Se habrá de asegurar el cumplimiento de las normas, incluido el acceso a los chiringuitos instalados en el interior de las piscinas (los cuales asumirán las medidas por las que se rigen las terrazas), en cuyas barras «no todo el mundo se podrá concentrar al mismo tiempo». Este control habrá de comenzar en la entrada de las piscinas para regular el aforo. Los empleados municipales encargados de este cometido tendrán que ir equipados con las medidas de protección necesarias: mascarillas, guantes y mamparas de protección. El acceso a las instalaciones tendrá que cobrarse mediante tarjeta de crédito.

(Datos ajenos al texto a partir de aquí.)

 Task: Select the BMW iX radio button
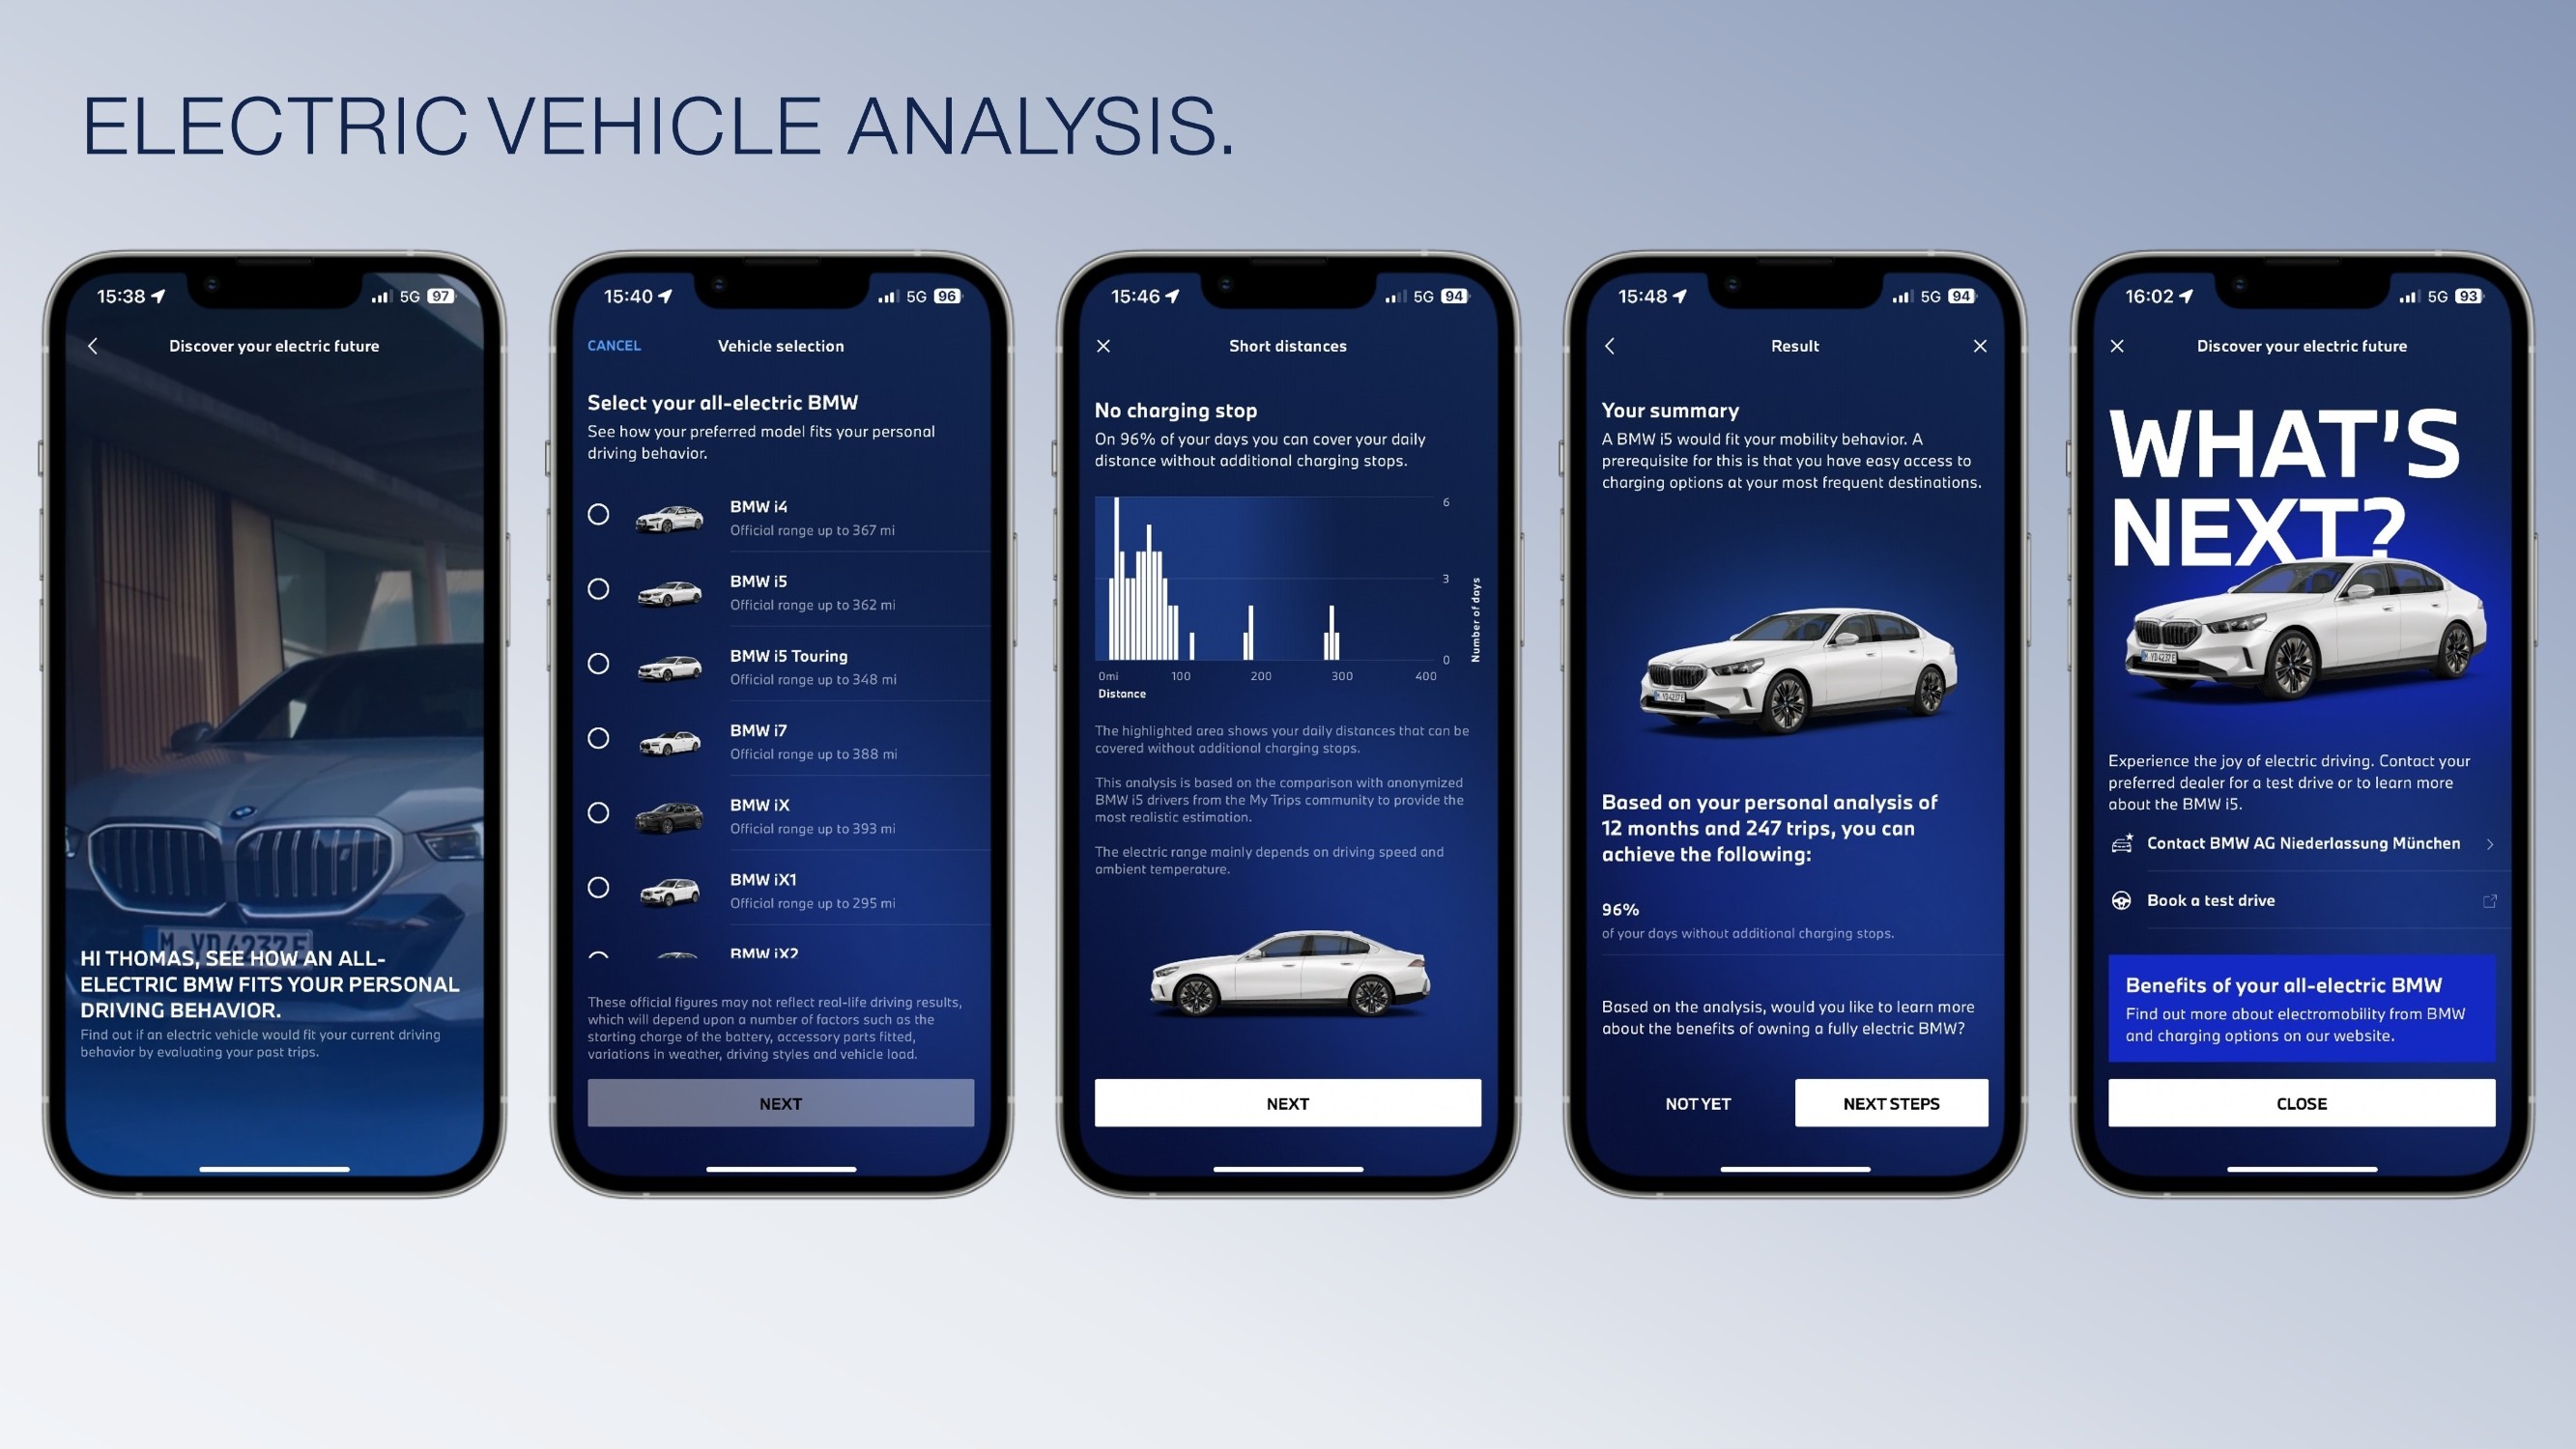click(x=598, y=809)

En su momento hubo dudas sobre qué hacer con los vestuarios. Las taquillas para objetos personales tendrán que permanecer cerradas, pero el Ministerio de Sanidad autoriza a abrir los espacios para cambiarse de ropa, aunque con constante ventilación. «Tendremos que revisar caso por caso, ya que esto probablemente no sea posible en todas las piscinas», según el concejal de Deportes. Los aseos también permanecerán abiertos, en constante proceso de limpieza.

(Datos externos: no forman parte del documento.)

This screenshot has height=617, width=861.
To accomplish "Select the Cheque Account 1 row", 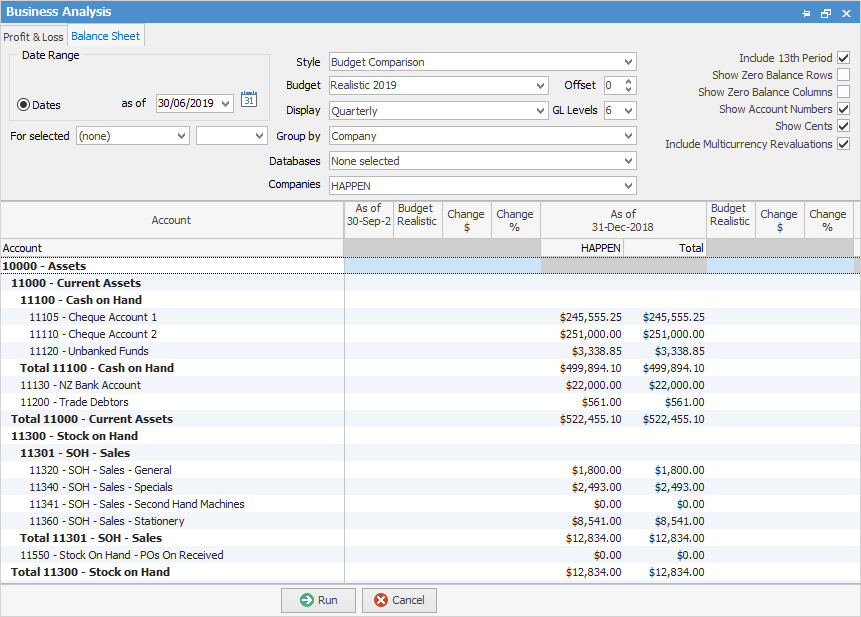I will point(93,317).
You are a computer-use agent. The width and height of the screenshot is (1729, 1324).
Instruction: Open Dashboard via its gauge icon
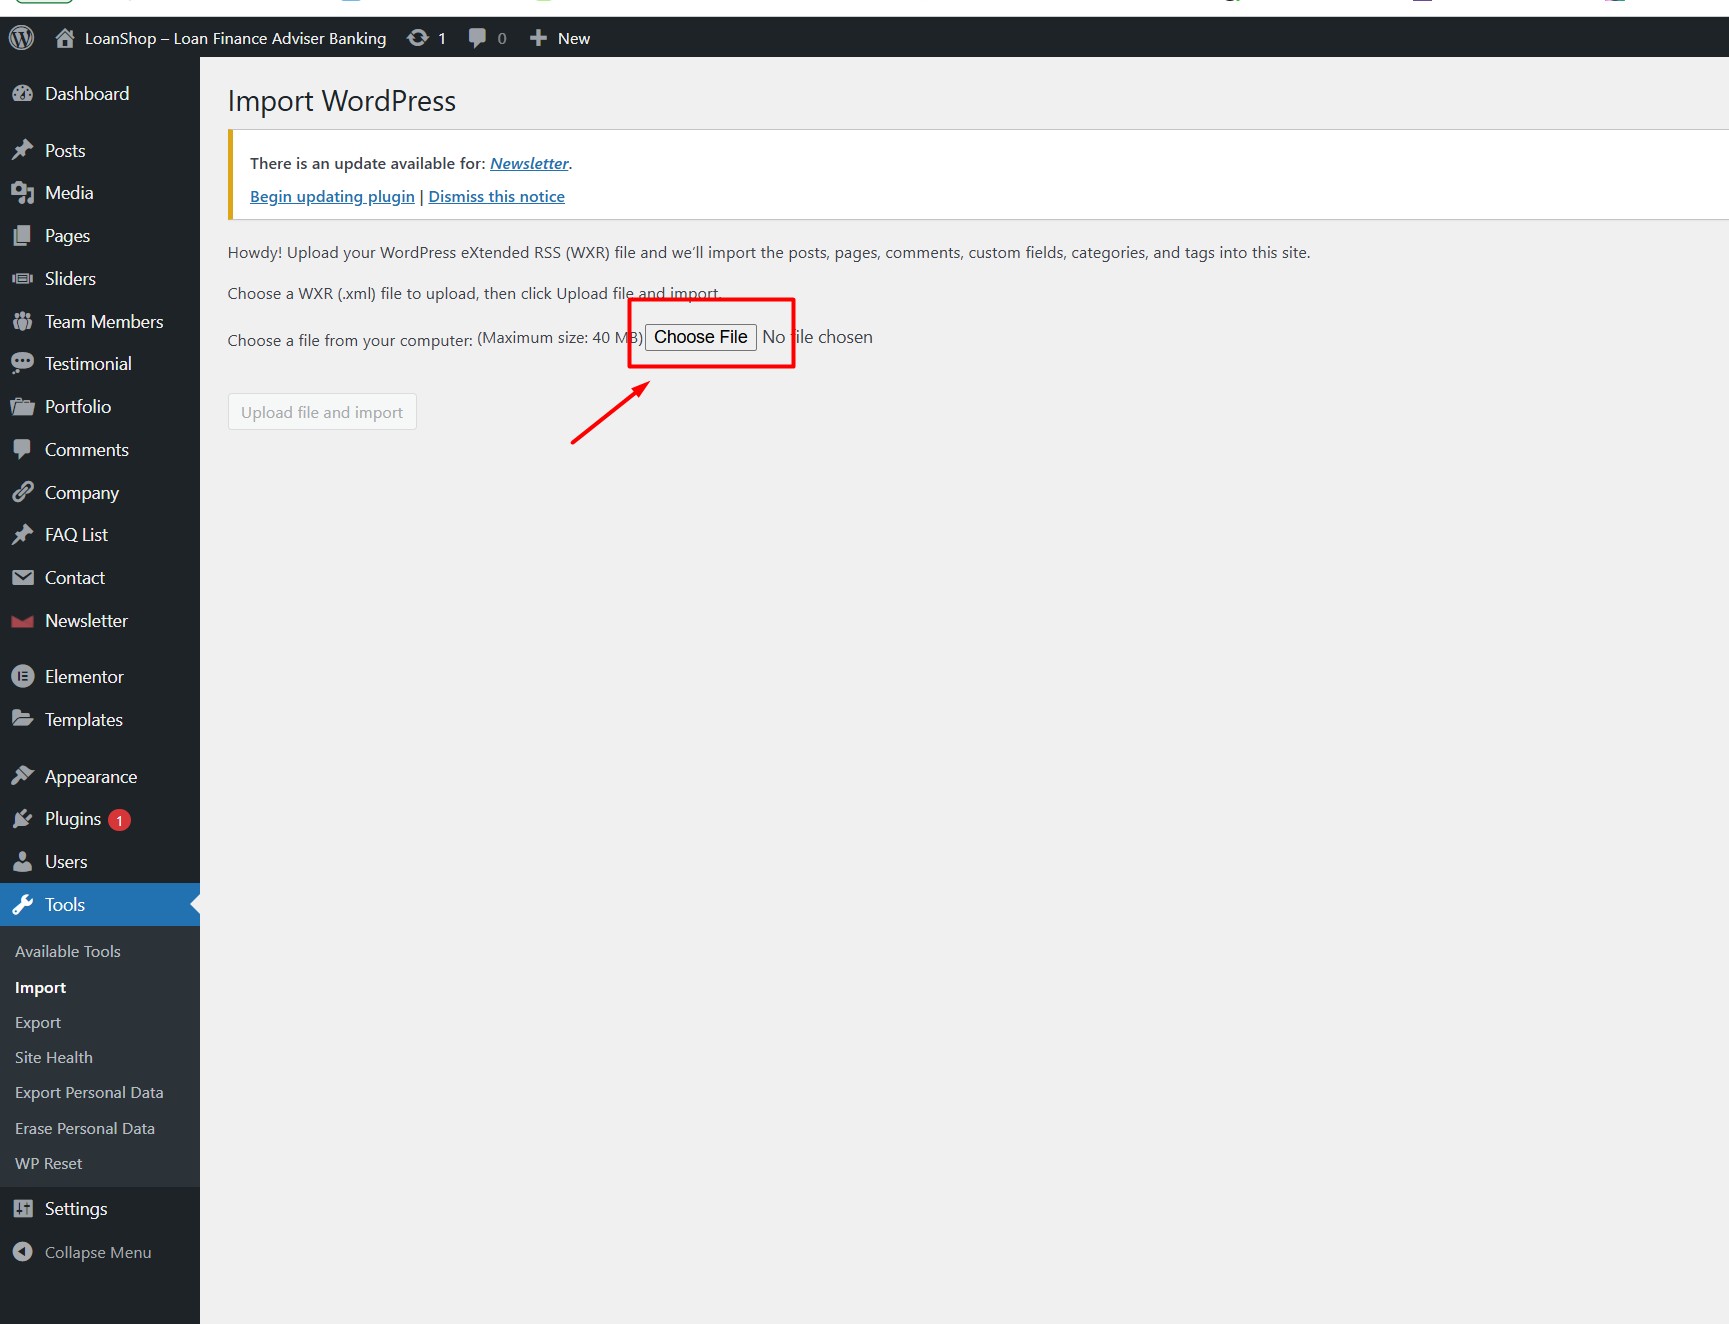coord(22,94)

A la espera de que llegue la autorización del Ministerio -«tendrá que ser forzosamente en Fase 2; no sabemos cuánto tiempo habrá que esperar después, pero si nos permiten abrir a mediados de junio, por nosotros estupendo, ya que estaremos preparados»-, el Ayuntamiento ultima las tareas de mantenimiento habituales: arreglo de grietas, lechadas de cal y césped en buenas condiciones. «La reparación de desperfectos normal cada año: eso no depende del coronavirus». También se ha consultado a los servicios químicos del Ayuntamiento, «para asegurarnos de emplear la cantidad precisa de cloro: efectiva para desinfectar pero compatible con la salud». Según Pablo García, «si la ducha de los usuarios antes de meterse al agua era necesaria, ahora deberá ser obligatoria».
El concejal de Deportes, para finalizar, recalca que los toledanos pueden acudir «sin ningún temor» a las piscinas municipales, pues «podrán bañarse en óptimas condiciones». Muchas personas han expresado al Ayuntamiento su temor de que no puedan abrir -«imaginémonos a una familia de cinco miembros en un piso de menos de ochenta metros cuadrados, en pleno agosto, a 42 grados...»- y el edil pretende tranquilizarlas. «Ahora bien, también apelamos al civismo de la gente, que tendrá que cumplir las normas y mantener la distancia, no vayamos a encontrarnos veinte o treinta personas concentradas en la misma esquina».